**GIVEN INFORMATION:**

****

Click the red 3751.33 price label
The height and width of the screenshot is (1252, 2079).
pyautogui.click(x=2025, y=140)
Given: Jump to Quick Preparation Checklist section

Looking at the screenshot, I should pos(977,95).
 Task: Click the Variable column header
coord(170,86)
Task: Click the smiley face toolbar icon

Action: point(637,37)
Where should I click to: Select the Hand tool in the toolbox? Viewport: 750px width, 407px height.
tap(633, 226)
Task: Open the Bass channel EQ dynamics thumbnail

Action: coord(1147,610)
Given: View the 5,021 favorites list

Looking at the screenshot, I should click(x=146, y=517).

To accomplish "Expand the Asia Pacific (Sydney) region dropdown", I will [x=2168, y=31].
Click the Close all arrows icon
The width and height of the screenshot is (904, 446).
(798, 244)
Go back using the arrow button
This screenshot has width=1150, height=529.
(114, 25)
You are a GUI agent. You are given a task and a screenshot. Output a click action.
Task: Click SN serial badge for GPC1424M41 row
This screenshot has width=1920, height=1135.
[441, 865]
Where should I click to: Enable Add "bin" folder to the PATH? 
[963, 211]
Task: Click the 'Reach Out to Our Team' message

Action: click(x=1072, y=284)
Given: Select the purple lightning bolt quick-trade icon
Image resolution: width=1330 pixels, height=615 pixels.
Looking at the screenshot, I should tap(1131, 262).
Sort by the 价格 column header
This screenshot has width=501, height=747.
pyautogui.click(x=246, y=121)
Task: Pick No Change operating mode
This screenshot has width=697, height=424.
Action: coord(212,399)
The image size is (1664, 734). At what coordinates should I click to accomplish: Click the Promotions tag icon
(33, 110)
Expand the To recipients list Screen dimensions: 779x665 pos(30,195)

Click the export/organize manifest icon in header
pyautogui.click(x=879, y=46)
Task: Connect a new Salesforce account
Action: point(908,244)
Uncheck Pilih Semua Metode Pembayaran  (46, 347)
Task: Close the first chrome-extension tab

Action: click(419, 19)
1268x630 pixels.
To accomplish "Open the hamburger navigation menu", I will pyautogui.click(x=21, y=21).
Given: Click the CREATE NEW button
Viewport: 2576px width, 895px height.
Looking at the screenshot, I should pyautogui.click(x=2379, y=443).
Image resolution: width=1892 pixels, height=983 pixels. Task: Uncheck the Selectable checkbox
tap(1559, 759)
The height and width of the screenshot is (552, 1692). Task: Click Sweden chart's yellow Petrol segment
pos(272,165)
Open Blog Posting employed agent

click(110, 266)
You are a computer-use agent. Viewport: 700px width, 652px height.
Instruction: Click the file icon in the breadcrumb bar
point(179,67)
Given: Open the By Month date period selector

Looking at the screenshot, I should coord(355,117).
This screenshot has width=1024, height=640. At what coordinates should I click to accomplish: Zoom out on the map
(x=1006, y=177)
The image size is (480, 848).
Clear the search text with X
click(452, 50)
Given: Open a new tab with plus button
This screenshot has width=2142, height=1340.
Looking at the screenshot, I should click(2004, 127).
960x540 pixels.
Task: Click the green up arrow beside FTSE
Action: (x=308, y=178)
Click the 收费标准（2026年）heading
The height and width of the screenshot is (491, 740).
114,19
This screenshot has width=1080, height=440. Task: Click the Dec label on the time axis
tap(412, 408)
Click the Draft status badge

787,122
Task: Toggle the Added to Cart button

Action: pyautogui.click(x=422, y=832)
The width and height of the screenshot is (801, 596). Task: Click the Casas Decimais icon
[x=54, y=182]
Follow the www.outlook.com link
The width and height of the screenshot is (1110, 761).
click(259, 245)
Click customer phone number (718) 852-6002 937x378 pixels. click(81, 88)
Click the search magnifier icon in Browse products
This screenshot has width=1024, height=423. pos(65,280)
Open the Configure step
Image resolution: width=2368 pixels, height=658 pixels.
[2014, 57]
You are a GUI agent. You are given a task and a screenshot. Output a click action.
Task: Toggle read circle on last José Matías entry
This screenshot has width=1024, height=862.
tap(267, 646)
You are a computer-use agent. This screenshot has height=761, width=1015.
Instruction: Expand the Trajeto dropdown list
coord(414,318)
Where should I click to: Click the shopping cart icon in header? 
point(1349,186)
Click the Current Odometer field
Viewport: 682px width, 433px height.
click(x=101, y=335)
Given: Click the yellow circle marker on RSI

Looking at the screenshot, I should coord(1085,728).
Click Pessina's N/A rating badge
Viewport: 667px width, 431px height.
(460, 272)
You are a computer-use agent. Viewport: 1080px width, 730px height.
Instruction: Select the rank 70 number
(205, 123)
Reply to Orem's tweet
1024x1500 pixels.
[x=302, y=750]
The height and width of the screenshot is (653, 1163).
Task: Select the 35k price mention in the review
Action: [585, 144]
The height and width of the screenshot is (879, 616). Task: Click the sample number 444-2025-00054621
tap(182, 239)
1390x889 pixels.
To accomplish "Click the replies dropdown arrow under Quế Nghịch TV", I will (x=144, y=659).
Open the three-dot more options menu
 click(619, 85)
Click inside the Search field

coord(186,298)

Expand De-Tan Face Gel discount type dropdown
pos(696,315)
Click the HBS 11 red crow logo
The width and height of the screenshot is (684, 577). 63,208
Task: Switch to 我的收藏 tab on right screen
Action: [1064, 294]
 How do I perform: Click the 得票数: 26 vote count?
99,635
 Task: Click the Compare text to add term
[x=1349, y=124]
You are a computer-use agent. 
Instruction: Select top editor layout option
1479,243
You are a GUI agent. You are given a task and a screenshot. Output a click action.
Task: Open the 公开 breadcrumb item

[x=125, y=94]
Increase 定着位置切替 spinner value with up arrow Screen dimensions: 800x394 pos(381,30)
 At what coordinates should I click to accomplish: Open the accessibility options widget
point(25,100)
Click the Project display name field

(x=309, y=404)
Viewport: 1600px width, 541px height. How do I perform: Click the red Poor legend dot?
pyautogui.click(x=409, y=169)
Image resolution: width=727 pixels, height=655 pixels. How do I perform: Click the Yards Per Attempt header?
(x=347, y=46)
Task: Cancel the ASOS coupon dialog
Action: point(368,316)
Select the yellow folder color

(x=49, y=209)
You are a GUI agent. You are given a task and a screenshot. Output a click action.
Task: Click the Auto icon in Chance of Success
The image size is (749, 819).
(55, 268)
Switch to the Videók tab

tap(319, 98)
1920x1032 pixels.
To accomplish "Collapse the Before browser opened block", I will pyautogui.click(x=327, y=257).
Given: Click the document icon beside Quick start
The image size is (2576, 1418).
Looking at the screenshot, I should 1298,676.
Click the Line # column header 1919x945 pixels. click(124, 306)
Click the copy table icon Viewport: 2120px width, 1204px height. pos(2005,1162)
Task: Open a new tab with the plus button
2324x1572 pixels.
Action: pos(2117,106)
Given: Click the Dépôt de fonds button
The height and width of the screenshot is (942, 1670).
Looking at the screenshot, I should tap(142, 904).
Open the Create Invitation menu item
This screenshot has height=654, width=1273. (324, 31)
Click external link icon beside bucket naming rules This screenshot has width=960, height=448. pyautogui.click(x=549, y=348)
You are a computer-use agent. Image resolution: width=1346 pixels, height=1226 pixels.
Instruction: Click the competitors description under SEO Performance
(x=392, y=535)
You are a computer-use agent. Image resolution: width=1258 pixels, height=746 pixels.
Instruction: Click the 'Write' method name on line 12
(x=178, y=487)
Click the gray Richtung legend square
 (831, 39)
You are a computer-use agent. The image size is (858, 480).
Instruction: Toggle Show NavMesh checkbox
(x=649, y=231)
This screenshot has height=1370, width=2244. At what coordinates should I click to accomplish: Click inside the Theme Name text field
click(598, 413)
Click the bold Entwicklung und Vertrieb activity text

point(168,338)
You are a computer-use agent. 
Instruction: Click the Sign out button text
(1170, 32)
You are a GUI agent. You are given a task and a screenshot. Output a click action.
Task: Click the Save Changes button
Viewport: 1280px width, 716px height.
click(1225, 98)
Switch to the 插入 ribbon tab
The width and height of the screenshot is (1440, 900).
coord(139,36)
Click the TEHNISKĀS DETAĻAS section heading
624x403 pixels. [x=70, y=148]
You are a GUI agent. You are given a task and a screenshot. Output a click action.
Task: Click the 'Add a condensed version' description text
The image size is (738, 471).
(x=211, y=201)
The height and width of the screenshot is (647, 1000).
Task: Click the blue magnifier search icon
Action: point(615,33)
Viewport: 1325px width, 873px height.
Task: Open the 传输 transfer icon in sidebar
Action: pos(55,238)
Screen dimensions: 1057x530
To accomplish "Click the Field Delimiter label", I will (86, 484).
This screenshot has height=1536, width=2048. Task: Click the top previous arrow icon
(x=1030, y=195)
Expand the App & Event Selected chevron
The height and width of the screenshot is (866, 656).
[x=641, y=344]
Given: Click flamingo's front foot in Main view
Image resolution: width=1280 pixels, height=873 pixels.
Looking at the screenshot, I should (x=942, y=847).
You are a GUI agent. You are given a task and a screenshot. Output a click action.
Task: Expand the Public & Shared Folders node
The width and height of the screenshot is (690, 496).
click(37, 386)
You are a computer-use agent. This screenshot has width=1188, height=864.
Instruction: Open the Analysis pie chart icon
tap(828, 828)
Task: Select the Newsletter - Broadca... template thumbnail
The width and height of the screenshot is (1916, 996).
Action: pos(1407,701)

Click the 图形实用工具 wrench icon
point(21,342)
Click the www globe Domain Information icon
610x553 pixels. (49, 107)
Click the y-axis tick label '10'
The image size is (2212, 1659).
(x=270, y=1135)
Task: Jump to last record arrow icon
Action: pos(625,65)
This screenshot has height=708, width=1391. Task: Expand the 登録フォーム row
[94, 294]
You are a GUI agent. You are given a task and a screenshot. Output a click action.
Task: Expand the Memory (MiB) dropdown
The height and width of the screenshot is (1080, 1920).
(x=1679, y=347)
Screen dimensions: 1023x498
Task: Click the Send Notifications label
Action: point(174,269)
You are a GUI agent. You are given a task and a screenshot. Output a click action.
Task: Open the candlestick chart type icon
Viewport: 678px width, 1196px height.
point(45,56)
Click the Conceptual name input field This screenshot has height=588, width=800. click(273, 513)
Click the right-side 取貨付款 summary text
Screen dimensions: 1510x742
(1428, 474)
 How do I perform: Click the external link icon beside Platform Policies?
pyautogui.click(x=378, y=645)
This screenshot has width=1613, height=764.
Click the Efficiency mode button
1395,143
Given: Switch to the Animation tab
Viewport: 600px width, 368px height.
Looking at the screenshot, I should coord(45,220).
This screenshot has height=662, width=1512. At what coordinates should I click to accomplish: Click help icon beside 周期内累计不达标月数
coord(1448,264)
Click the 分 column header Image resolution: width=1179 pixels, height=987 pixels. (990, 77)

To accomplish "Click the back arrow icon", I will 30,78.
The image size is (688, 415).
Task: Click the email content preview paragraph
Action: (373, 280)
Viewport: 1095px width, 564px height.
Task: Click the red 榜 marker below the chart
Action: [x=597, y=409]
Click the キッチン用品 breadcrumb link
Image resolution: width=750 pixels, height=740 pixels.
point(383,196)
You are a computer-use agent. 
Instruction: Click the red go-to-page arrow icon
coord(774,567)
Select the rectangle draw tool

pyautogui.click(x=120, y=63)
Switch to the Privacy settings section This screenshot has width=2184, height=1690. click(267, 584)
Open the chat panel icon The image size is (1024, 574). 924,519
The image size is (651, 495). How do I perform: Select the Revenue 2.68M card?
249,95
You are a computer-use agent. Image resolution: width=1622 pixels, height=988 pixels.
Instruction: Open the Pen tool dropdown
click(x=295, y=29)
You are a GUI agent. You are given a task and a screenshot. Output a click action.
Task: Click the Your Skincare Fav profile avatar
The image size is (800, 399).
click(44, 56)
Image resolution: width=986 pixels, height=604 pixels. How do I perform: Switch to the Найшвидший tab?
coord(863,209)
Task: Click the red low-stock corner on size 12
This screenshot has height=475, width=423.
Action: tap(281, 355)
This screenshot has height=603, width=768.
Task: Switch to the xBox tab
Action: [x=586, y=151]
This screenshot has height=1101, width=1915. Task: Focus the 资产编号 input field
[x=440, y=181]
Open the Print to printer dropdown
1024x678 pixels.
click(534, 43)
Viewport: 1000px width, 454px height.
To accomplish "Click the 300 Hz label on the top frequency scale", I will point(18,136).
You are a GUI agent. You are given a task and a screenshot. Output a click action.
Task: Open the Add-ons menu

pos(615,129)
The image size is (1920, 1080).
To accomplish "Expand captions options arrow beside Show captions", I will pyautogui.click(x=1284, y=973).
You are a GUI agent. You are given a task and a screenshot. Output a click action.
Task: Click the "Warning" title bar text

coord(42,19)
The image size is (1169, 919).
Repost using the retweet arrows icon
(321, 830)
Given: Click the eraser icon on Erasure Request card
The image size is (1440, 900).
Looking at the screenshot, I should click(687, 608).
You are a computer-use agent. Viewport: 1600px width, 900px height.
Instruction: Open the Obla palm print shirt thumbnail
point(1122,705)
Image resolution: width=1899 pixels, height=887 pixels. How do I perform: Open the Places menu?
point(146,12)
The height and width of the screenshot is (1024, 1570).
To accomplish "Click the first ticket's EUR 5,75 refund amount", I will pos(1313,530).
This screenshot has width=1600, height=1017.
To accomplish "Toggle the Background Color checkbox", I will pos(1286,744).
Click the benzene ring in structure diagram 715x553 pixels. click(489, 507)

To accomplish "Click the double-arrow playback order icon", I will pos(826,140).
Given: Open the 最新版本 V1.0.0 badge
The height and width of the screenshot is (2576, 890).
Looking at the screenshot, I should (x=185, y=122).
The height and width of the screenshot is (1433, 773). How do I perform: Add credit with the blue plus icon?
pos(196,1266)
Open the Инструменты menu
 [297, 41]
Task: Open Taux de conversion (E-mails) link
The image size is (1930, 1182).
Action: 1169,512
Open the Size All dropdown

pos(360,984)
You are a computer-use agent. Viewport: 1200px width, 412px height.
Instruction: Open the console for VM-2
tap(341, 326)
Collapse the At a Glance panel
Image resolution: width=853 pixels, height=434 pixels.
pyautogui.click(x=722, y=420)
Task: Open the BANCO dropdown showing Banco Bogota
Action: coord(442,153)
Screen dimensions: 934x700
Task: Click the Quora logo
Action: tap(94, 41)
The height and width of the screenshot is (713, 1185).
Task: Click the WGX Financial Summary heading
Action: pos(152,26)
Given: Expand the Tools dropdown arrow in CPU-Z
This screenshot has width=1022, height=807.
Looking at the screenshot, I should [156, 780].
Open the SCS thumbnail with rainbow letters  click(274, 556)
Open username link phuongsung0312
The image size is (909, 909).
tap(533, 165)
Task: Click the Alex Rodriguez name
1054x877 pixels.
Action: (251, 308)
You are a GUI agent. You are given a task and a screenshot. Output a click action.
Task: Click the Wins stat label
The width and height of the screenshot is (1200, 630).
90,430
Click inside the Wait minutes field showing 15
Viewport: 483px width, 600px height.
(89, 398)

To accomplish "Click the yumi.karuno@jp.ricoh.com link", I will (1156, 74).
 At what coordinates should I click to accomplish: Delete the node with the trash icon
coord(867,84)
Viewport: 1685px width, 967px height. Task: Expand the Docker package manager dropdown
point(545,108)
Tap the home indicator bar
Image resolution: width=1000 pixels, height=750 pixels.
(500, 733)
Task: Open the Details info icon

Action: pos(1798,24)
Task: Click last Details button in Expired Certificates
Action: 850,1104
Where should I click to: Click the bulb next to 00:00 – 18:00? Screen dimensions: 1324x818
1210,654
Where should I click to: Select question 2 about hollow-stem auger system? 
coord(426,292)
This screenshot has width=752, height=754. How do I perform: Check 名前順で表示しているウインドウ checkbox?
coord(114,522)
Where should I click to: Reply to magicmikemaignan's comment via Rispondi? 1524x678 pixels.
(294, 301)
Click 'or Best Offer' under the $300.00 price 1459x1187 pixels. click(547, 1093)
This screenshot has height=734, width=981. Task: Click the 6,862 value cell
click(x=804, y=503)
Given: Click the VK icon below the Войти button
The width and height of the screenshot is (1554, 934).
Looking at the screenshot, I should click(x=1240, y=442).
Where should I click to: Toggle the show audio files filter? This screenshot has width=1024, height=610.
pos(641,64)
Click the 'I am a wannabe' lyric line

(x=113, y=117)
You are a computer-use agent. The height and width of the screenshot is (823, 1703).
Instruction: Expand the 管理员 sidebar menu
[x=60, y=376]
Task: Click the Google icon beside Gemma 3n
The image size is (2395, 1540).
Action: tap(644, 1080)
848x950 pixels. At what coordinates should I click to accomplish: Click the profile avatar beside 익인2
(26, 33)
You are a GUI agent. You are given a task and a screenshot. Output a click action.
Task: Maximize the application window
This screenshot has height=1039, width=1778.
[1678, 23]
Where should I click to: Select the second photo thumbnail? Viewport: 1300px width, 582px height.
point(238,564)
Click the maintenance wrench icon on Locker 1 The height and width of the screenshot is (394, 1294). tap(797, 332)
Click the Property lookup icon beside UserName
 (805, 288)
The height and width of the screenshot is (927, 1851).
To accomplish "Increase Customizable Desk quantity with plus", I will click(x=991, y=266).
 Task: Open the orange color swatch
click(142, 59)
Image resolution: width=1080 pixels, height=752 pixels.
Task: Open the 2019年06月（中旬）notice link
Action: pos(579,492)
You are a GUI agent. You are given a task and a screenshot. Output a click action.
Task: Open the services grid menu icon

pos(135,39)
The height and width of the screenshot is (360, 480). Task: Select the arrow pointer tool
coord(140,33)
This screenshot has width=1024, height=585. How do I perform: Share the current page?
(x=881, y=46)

****

**WHAT YOU WILL DO:**
Rewrite the data starting with the line containing "This screenshot has width=1613, height=764." and continuing through the line containing "Open the chat", with "Efficiency" changed to "Performance" and nothing else altered. Return only those lines.

**FULL ANSWER:**
This screenshot has width=1613, height=764.
Click the Performance mode button
1395,143
Given: Switch to the Animation tab
Viewport: 600px width, 368px height.
Looking at the screenshot, I should coord(45,220).
This screenshot has height=662, width=1512. At what coordinates should I click to accomplish: Click help icon beside 周期内累计不达标月数
coord(1448,264)
Click the 分 column header Image resolution: width=1179 pixels, height=987 pixels. (990, 77)

To accomplish "Click the back arrow icon", I will 30,78.
The image size is (688, 415).
Task: Click the email content preview paragraph
Action: (373, 280)
Viewport: 1095px width, 564px height.
Task: Click the red 榜 marker below the chart
Action: [x=597, y=409]
Click the キッチン用品 breadcrumb link
Image resolution: width=750 pixels, height=740 pixels.
point(383,196)
You are a computer-use agent. 
Instruction: Click the red go-to-page arrow icon
coord(774,567)
Select the rectangle draw tool

pyautogui.click(x=120, y=63)
Switch to the Privacy settings section This screenshot has width=2184, height=1690. click(267, 584)
Open the chat panel icon The image size is (1024, 574). 924,519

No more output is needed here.